- Task description -
Repeat the data word for word. Do not include the pictures.

- Recorded information -
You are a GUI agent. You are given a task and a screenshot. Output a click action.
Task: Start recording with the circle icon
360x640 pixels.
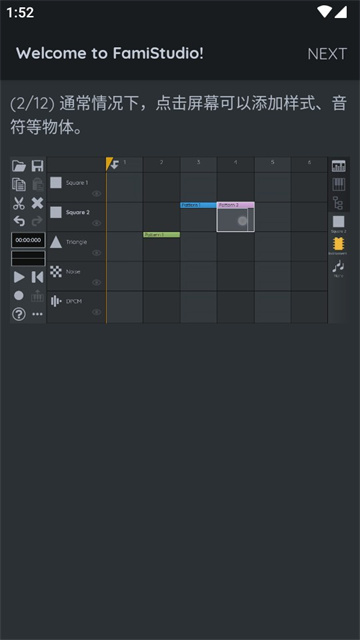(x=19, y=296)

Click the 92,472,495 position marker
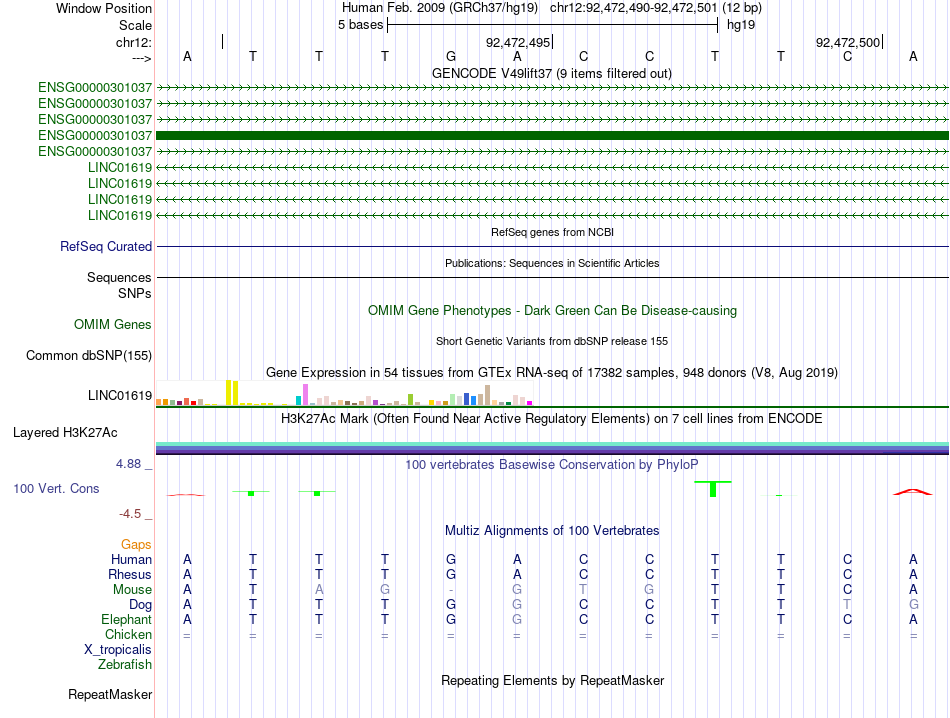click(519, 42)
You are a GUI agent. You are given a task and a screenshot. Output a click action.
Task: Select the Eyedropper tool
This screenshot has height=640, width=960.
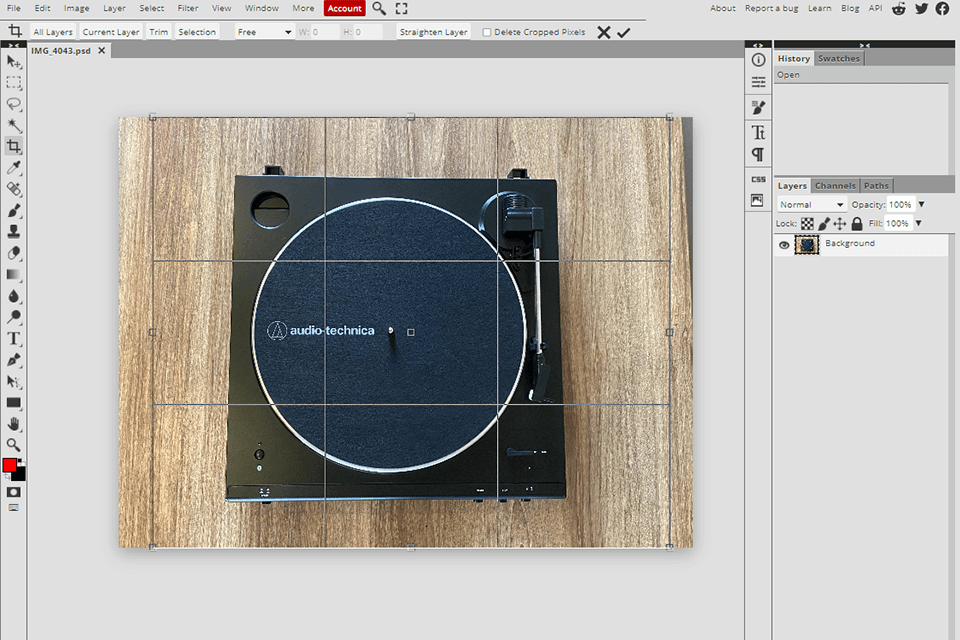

- Task response -
You are a GUI agent. You are given a task and a screenshot. Output a click action.
Task: Start recording with the circle icon
360x640 pixels.
(x=19, y=296)

Click the 92,472,495 position marker
click(519, 42)
You are a GUI agent. You are given a task and a screenshot. Output a click action.
Task: Select the Eyedropper tool
This screenshot has height=640, width=960.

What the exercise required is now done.